Görevin amacı -
Konut satışları ve kentsel dönüşüm konulu aşağıdaki metni kaldığı yerden alın ve son cümlesinden sonrasını yazarak sürdürün.

İncelenen metin -
----------------------------------------

Türkiye genelinde ipotekli konut satışları eylül ayında bir önceki yılın aynı ayına göre yüzde 87,4 oranında artarak 15 bin 825 oldu. Toplam konut satışları içinde ipotekli satışların payı yüzde 11,2 olarak gerçekleşti. Ocak-eylül döneminde gerçekleşen ipotekli konut satışları ise bir önceki yılın aynı dönemine göre yüzde 42,6 oranında azalarak 92 bin 310 oldu.
SADECE BARINMA DEĞİL GÜVENLİK İÇİN ÖNEMLİ
Geçtiğimiz hafta Malatya'da meydana gelen 5,9'luk deprem, ülkemizin bir deprem ülkesi olduğunu yeniden akıllara getirdi. 'Deprem değil, bina öldürür' gerçeğinden yola çıkarak, kentsel dönüşüme hız vermemiz gerekiyor. Ülkemizde dönüştürülmesi gereken 6,8 milyon konut var. Bunların 1,5 milyonu İstanbul'da, 800 bini Ankara'da ve 650 bini İzmir'de yer alıyor. İstanbul'daki dönüşüm bekleyen 1,5 milyon adet konutun 600 bini acil statüsünde yer alıyor. İstanbul içinde 'ölü bina' olarak tabir edilen ve en ufak sarsıntıda yıkılması muhtemel 1.556 adet bina bulunuyor. Bu binalar bir kısmı 1980, bir kısmı ise 1980-2000'li yıllar arasında inşa edildiği görülüyor. Uzmanlar ortalama bir binanın ekonomik ömrünü 50 yıl olarak tanımlıyor. Ancak bahsi geçen binalar, imar planlarına aykırı ve denetimsiz inşa edildiği için 20 yıl bile ayakta zor duruyor. Bu nedenle güvenli ve yaşanabilir konutların üretilmesi oldukça kritik.

----------------------------------------

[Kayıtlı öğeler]
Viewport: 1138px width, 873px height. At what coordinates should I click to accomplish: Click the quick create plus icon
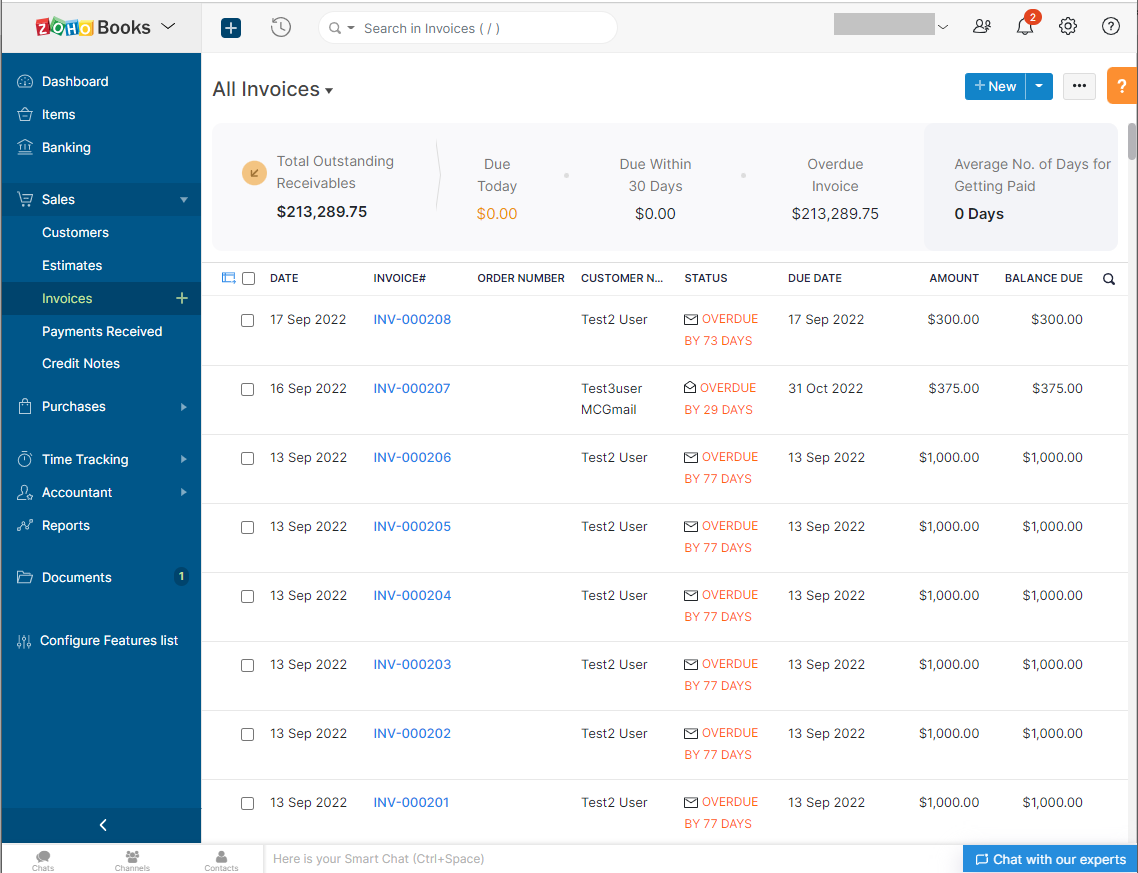coord(231,28)
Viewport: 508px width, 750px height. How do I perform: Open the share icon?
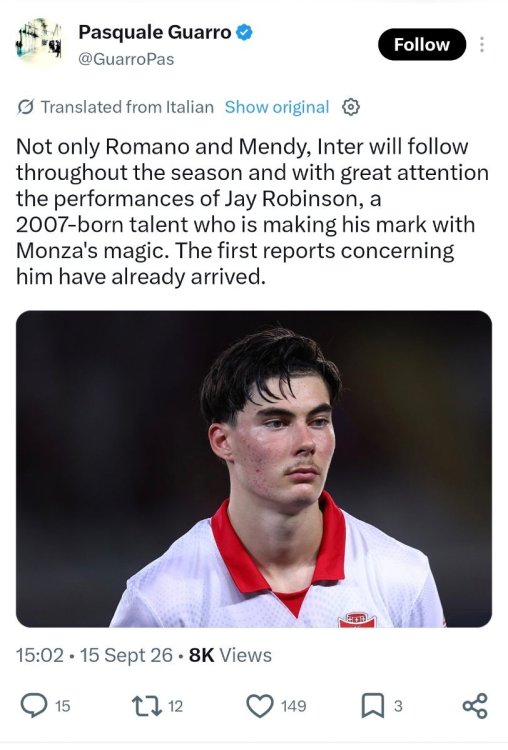click(475, 706)
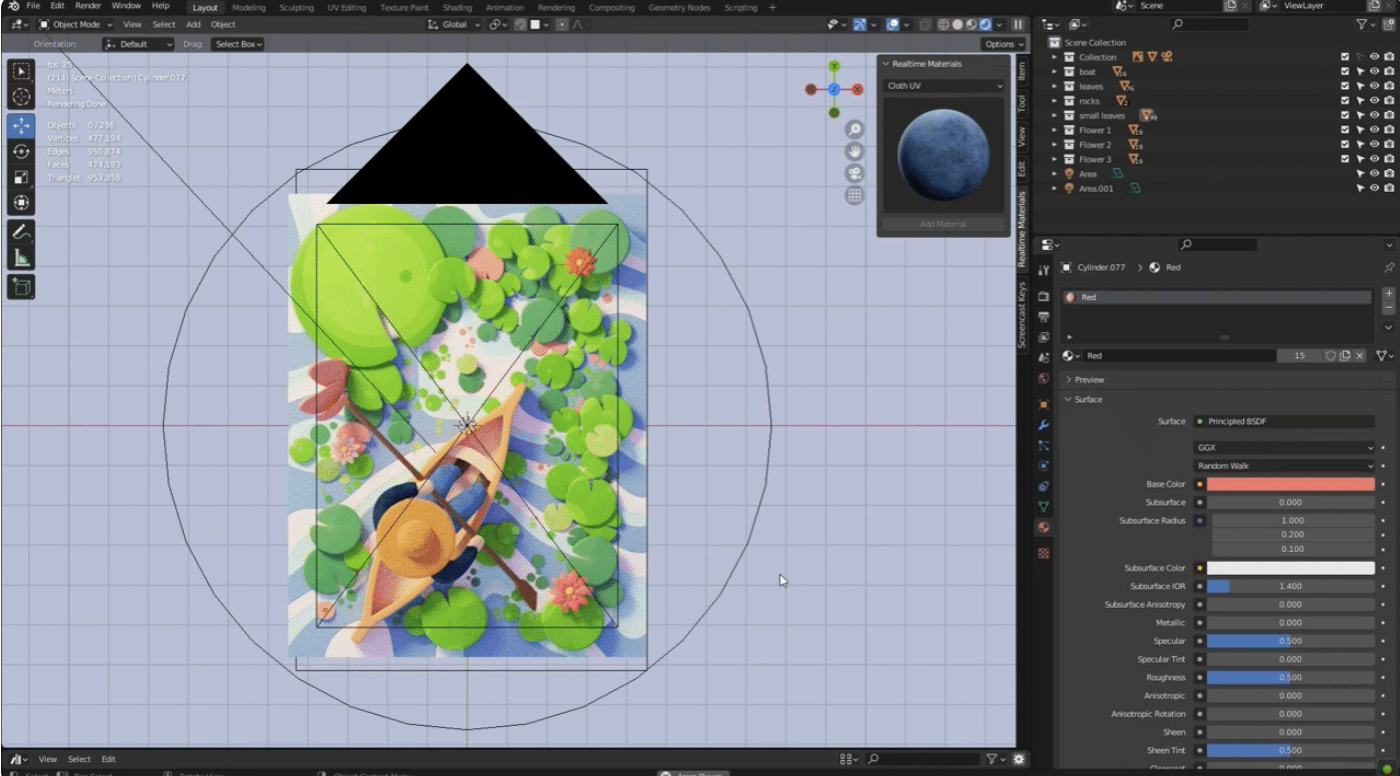
Task: Expand the rocks collection in outliner
Action: point(1054,101)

----------------------------------------

Görevin yanıtı -
KREDİLER AÇILIRSA ÜRETİM DE YÜKSELİR
Yazımızın başında da belirttiğimiz üzere; ülkemizde konut talebi ve üretim arasında bir arz açığı bulunuyor. Müteahhitlerin girdi maliyetlerindeki artış sebebiyle yeni projelere girme hevesinin azalması, kar marjındaki ve satışlardaki düşüş üretimi ciddi boyutlarda kısıyor. Bu dengesizlik sadece ev sahipliği oranını düşürmekle kalmıyor, bazı fırsatçı ev sahiplerinin de ekmeğine yağ sürüyor. Çünkü kiralığa olan talep fiyatları yukarı çekiyor. İşin bir de yatırım boyutu tarafı var. Birçok insan birikimini banka faizinde değerlendiriyor. Sektör temsilcileri, piyasanın normalleşmesi durumunda yıllık toplam konut üretiminin 1 milyonu bulabileceğini ifade ediyor.
BİREYSEL SATICI BEKLEMEYE GEÇTİ
Konut satışları son 3 aydır ivmeleniyor. Bankaların ve müteahhit şirketlerin kampanyaları ile desteklenen süreç, satış rakamlarını yukarı çekiyor. Yaşanan bu hareketlilik, konut fiyatlarının önümüzdeki dönemde artacağı beklentisini yükseltiyor. Bu da ikinci el konut satıcısını beklemeye aldı. Emlak sektörü temsilcileri, evini satmayı düşünenlerin, "faizlerin düşeceği, kredi musluklarının açılacağı ve dolayısıyla fiyatların artacağını" düşünerek ilanları geri çektiğini ve beklemeye geçtiğini ifade ediyor. Çoğu ev sahibinin 2025 yılında piyasanın açılacağını düşündüğü belirtiliyor.
YERLİ YATIRIM, YABANCI YAŞAMAK İÇİN ALIYOR
Konut satışları eylül ayında son iki yılın zirvesini görürken, yerli ve yabancı yatırımcının Bodrum ve Ege kıyılarına olan ilgisi artıyor. Bu da bölgedeki konut fiyatlarının yükselmesine neden oluyor. Bölgeden ev alanların popülasyonlarına bakıldığında, yerli alıcının yatırım, yabancı yatırımcının ise oturmak için aldığı gözleniyor. Sektör oyuncuları konuyla ilgili "Pandemi sonrası Bodrum, doğası ve lüks hayat tarzıyla dikkat çekmeye başladı. Yerli yatırımcılar, yazlık konut ve yüksek kira getirisi sağlayan dairelere yönelirken, yabancı yatırımcılar lüks villalar ve deniz manzaralı projelere ilgi gösteriyor" açıklaması yaptı.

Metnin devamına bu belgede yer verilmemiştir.